TRIBUNKALTARA.COM, NUNUKAN - Sebanyak 301 Pekerja Migran Indonesia (PMI) tiba di Pelabuhan Tunon Taka Nunukan, Kamis (12/2/2026) sore di Jalan Tien Soeharto, Kalimantan Utara (Kaltara).
Kedatangan 301 PMI di Pelabuhan Tunon Taka Nunukan dilakukan dua tahap. Pertama, tiba pukul 18.20 Wita KM Francis mengangkut 103 PMI. Kedua, pukul 18.50 WITA menggunakan KM Purnama angkut 198 PMI deportan
Tiba di Pelabuhan Tunon Taka Nunukan, ratusan PMI tersebut mendapat pengawalan dan penanganan terpadu dari berbagai instansi terkait.
Saat tiba di dermaga deportan diberikan disenfektan dan masker medis yang diberikan oleh Palang Merah Indonesia sebagai langkah antisipasi kesehatan.
Baca juga: 301 PMI Dideportasi dari Malaysia, BP3MI Kaltara Sebut Mayoritas Kerja Sawit Tanpa Dokumen
Kemudian deportan diberikan ID Card oleh petugas BP2MI Kaltara dan selanjutnya diberikan arahan oleh Kepala BP3MI Kaltara Kombes Pol Andi Muhammad Ichsan.
Turut hadir dalam kegiatan ini, Dankal Ambalat Lanal Nunukan, Kepala Kantor Imigrasi Kelas II TPI Nunukan Adrian Soetrisno, Kapolsek KSKP Nunukan, Iptu Andre Azmi Azhari, Kepala KKP Nunukan, Dantim Satgas Intel Kodam VI/Mlw (SGI).
“Bapak-ibu selamat datang di Nunukan, bapak ibu kami sudah terima di sini. Selanjutnya mohon mendengarkan arahan dari panitia, agar bapak ibu bisa beristirahat nantinya di Rusunawa,” kata Kepala BP3MI kepada deportan yang telah membentuk barisan.
Selanjutnya, deportan menjalani pemeriksaan kelengkapan dokumen serta stempel paspor oleh Imigrasi Kelas II TPI Nunukan.
Mereka juga diarahkan ke lokasi pemeriksaan barang bawaan melalui mesin X-ray oleh petugas Bea dan Cukai Nunukan guna mengantisipasi adanya barang terlarang.
Baca juga: Breaking News- PMI dari Kinabalu Malaysia Tiba di Pelabuhan Tunon Taka Nunukan, 4 Truk TNI Siaga
Secara bertahap, deportan kemudian diberangkatkan menuju Rusunawa sebagai tempat penampungan sementara di Nunukan.
Mereka diangkut menggunakan dua unit kendaraan milik Lanal Nunukan, dua unit kendaraan Satgas Pamtas Yon Kav 13/SL, dua unit kendaraan Kodim 0911/Nnk, angkot sewaan BP3MI Kaltara, serta ambulans milik Palang Merah Indonesia Nunukan.
Seluruh deportan nantinya akan didata ulang serta pembagian tempat tinggal sementara di Rusunawa. Sebelumnya dipulangkah ke daerah asal masing-masing pada hari Sabtu mendatang.
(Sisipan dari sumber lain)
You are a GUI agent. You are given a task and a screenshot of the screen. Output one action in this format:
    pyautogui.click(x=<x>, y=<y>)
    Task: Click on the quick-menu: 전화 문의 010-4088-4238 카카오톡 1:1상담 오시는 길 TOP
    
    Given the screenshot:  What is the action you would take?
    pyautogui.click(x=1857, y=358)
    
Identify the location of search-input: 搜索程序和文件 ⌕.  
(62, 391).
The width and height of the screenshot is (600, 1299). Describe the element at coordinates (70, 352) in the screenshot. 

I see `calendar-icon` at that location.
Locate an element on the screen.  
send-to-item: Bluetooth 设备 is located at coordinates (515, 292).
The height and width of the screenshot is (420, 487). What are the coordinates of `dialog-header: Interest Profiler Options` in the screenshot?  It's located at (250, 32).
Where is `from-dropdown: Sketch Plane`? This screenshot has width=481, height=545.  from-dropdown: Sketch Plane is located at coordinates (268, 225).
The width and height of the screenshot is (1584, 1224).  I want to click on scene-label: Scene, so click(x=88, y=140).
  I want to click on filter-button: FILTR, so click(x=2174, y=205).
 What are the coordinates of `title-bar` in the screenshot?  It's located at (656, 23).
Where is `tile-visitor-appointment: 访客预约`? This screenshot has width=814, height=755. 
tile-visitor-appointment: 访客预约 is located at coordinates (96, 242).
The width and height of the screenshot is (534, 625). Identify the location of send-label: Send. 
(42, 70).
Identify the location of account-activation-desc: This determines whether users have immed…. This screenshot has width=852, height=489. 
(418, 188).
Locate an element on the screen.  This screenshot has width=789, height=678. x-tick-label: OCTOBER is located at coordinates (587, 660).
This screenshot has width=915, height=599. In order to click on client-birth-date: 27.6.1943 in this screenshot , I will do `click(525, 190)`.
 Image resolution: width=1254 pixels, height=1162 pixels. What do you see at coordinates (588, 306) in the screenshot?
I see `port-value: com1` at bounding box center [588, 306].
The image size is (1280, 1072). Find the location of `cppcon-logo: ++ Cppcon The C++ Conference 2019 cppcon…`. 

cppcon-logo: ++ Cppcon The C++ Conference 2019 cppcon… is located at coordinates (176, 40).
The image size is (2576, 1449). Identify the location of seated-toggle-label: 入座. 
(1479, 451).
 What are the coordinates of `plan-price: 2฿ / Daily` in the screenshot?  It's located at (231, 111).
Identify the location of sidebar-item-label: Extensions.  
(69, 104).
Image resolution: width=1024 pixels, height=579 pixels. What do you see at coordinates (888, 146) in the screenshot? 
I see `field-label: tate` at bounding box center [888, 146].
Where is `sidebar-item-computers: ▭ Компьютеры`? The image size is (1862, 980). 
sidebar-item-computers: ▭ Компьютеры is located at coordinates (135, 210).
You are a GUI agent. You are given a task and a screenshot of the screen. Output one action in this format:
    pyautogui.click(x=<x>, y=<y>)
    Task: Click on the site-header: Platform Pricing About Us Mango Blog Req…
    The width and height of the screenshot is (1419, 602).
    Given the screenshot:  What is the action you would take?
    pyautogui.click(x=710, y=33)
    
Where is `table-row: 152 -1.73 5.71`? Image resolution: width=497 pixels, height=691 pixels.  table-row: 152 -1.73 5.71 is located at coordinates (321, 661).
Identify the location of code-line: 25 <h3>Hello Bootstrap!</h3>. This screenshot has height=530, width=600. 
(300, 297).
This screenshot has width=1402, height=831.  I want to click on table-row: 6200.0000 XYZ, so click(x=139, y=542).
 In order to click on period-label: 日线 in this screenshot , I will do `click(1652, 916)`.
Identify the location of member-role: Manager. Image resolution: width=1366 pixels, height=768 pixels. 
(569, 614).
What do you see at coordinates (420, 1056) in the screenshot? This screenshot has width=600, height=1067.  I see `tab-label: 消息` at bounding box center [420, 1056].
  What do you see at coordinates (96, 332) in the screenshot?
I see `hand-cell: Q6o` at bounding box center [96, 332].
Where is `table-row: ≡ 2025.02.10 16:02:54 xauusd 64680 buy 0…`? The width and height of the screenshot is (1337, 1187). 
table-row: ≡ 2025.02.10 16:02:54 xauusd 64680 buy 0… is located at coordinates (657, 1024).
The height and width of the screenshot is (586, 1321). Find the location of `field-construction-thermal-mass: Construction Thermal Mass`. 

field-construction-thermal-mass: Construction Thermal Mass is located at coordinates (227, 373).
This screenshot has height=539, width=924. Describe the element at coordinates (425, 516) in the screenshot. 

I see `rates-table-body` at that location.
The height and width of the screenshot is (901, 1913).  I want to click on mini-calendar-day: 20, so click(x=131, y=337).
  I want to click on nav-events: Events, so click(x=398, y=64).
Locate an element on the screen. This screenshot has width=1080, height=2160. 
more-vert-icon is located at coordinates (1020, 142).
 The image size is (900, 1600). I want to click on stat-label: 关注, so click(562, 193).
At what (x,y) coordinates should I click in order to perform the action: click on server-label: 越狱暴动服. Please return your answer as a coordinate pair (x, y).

Berdasarkan data, deportan didominasi warga asal Sulawesi Selatan sebanyak 118 orang dan Nusa Tenggara Timur sebanyak 117 orang.
Sebagian besar merupakan deportan dengan kasus ilegal, habis masa tinggal (overstay), penyalahgunaan izin tinggal, hingga kasus kriminal seperti narkoba.
“Mereka bekerja di ladang-ladang sawit, sebagian besar dideportasi karena masuk tanpa dokumen, dokumen sudah mati, serta kriminal lainnya seperti narkoba,” ujar Kepala BP3MI Kaltara kepada TribunKaltara.com, Kamis (12/2/2026).
Para deportan didominasi penduduk yang berasal dari Sulawesi Selatan sebanyak 118 orang. Serta 117 berasal dari Nusa Tenggara Timur.